I guess for my question #3, I was just confused since from these lines, it seemed like the number of samples would impact the levels of ANOVA but I would actually go ahead and generate the following and go form there:
So now we will separate into three cohorts (PBTA, GMKF, TARGET) and generate 3 gsva scores table - and from there we generate:
gsva_anova_PBTA_stranded_display_group.tsv
gsva_anova_PBTA_polya_display_group.tsv
gsva_anova_PBTA_combined_display_group.tsv
(not rbind of the previous 2 files but from taking the combined as input)
gsva_anova_GMKF_stranded_display_group.tsv
gsva_anova_GMKF_polya_display_group.tsv
gsva_anova_PBTA_combined_display_group.tsv
(not rbind of the previous 2 files but from taking the combined as input)
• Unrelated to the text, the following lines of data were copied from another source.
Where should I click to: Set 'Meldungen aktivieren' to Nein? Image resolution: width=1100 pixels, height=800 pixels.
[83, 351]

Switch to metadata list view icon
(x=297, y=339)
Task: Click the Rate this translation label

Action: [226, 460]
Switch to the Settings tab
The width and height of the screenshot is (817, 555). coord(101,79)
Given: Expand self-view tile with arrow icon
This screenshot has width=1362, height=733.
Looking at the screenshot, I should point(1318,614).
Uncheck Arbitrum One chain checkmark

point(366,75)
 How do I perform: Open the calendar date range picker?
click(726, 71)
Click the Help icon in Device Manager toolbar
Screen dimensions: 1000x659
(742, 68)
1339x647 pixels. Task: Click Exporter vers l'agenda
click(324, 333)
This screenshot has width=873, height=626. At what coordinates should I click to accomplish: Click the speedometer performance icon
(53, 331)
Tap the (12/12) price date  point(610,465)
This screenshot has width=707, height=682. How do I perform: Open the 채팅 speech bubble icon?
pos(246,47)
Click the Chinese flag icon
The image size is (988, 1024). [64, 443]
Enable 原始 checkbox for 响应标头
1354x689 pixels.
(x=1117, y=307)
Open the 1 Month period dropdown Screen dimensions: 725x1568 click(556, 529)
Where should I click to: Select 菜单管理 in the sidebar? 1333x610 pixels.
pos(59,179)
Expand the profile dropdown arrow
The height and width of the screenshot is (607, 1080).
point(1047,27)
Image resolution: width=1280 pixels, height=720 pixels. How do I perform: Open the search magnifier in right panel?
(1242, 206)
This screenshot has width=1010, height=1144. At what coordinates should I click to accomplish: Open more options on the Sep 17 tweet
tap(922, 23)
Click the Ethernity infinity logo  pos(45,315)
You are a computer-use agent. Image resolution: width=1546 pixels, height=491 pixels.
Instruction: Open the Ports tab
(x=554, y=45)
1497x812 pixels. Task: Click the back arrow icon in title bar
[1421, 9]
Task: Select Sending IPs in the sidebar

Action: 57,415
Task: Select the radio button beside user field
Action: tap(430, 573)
gsva_anova_TARGET_stranded_display_group.tsv
gsva_anova_TARGET_polya_display_group.tsv
gsva_anova_PBTA_combined_display_group.tsv
(not rbind of the previous 2 files but from taking the combined as input)
@kgaonkar6, thanks for answering the questions. For number 2, I found the file - the issue is the file only has ~2000 lines and I believed it was for previous cohort? We now have 35827 samples and we need to re-generate the files per my understanding. I am just wondering whether you know where is the code that generates the output?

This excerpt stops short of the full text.